Needless to say, Twitter did not take this revelation lying down. Dr. Rajini Rao, a Johns Hopkins University professor, tweeted the author’s response to an email she sent him regarding the matter. He had >replied asking her if she had been “trained in the Vatican”. An Italian researcher, Pier Giorgio Reghetti, went on to write: “As you [Dr. Rao, that is] claim to be professor of Physiology, let me alert you that this image is physiology at its best!”

Interestingly, and not surprisingly, Reghetti is also the Executive Editor of the journal, which could partly explain how this managed to get published at all. Nevertheless, a not-so-much-an-apology from the editor Juan Calvete followed (“Although I, personally, so not think that the alluded images are sexist as well as I would not consider it sexist if a man were represented, at least this was neither the intention of the authors nor of the editor”) and the images were taken down.

The whole manner in which the editorial board of Journal of Proteomics seems to have managed the issue is disheartening and makes you wonder – is everyday sexism taken as seriously as it should be?

That a person like Reghetti was able to rise to a pretty respectable position in his field suggests that his being a blatant sexist has nothing to do with his capability. Reghetti’s habit (turns out he has a history of incorporating tacky images in his papers.
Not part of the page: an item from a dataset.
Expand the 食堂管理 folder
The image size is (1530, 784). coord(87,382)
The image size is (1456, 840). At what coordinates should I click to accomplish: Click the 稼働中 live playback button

Check them out >here ) involves no physical harm, but a severely regressive mindset. He may be a a great scientist, even a “fun” person to the people who know him, but he is also an unabashed sexist if he believes he there is nothing wrong with his decision to use an image that seems to derive its humour from adolescent innuendo ( >seemingly a copyrighted image #79 from a list of “sexiest bartenders”), even if it was (arguably) for the nobler purpose of popularisation of hard science. More disturbing is his casual patronisation of the fellow woman scientist who wrote to him with her complaint; clearly, he must think her rather airheaded if he expected her to believe he chose the image for its physiological relevance.
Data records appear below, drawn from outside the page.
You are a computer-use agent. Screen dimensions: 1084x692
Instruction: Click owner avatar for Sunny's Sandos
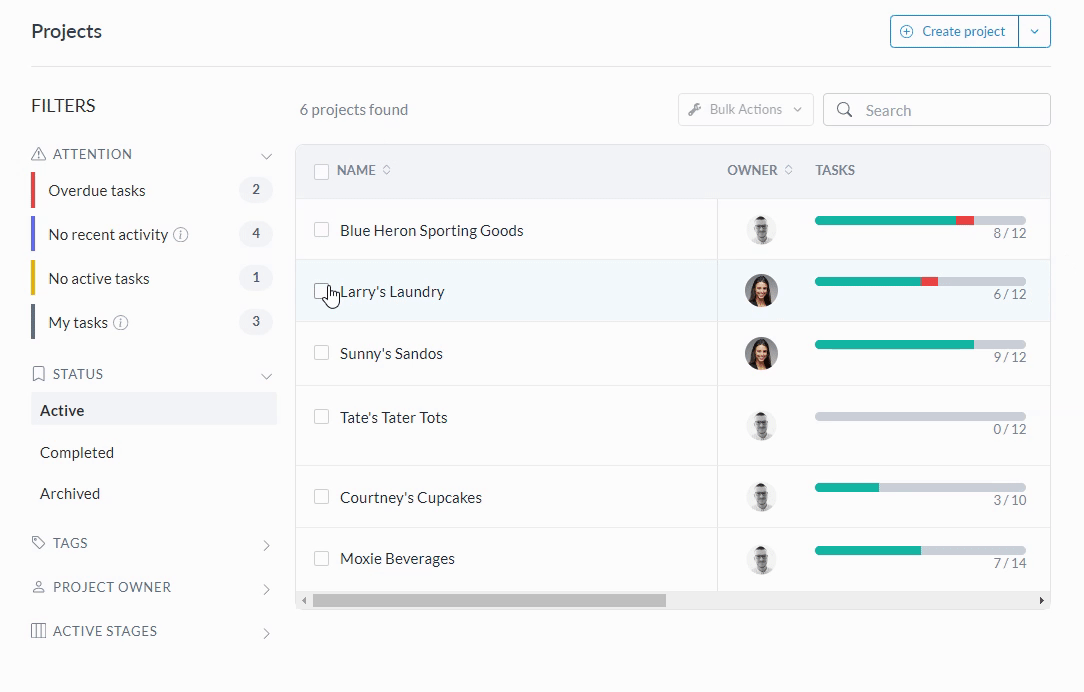coord(761,353)
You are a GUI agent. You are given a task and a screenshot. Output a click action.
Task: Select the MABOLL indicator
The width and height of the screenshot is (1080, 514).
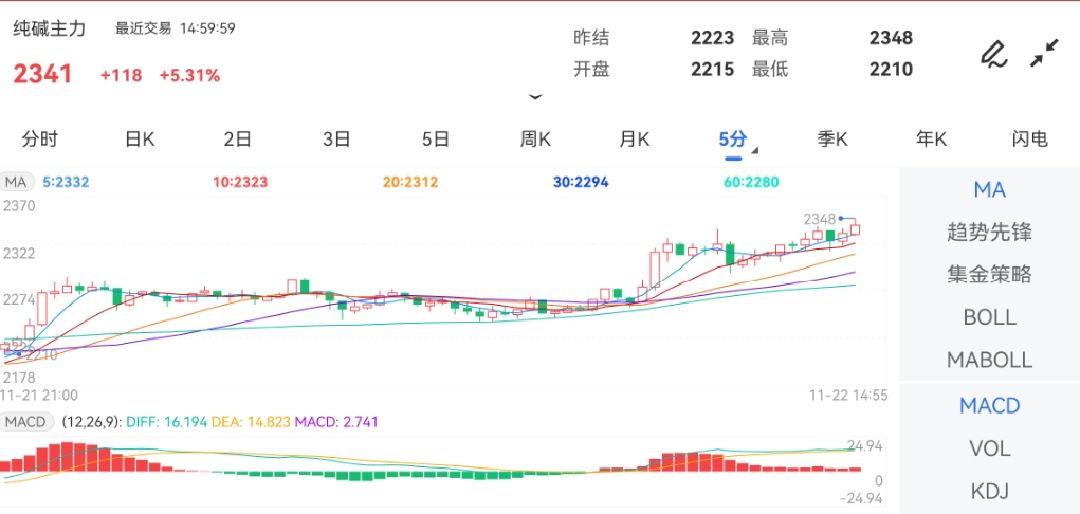(x=989, y=359)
How is it that people like this (and any woman in a workspace will attest to the fact that there are people like this) are able to gain the respect of enough people to climb up the professional ladder? Is the person’s proficiency at his job what gives him impunity?
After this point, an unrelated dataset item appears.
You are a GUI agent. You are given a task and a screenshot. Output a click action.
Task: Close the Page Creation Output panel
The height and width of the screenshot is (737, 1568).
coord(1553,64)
It shouldn’t be. Because respecting the women they work with and the women they write for, was just as much a part of their job as doing science and editing a journal. The same applies to >recently defamed former Scientific American blogs editor Bora Zivkovic. Those who argue that the fact that he is a serial sexual harasser cannot take away from the fact that he had an unmatched keen eye for new talent are sorely mistaken. Like Reghetti, Zivkovic owed it to the public who he served not just to keep giving us good science blogs but also to treat his co-workers and admirers with respect. In short, being great at your job does not give you license to be an idiot.

So really, all that justifying women sometimes do in the face of office misogyny – the inappropriate jokes, comments, condescension – is quite needless. Shrugging it off is not as harmless as you may be tempted to believe. It’s the kind of thing that results in people like Prof. Dr. Pier Giorgio Reghetti holding powerful positions and slowing us in the fight for equality at the workplace.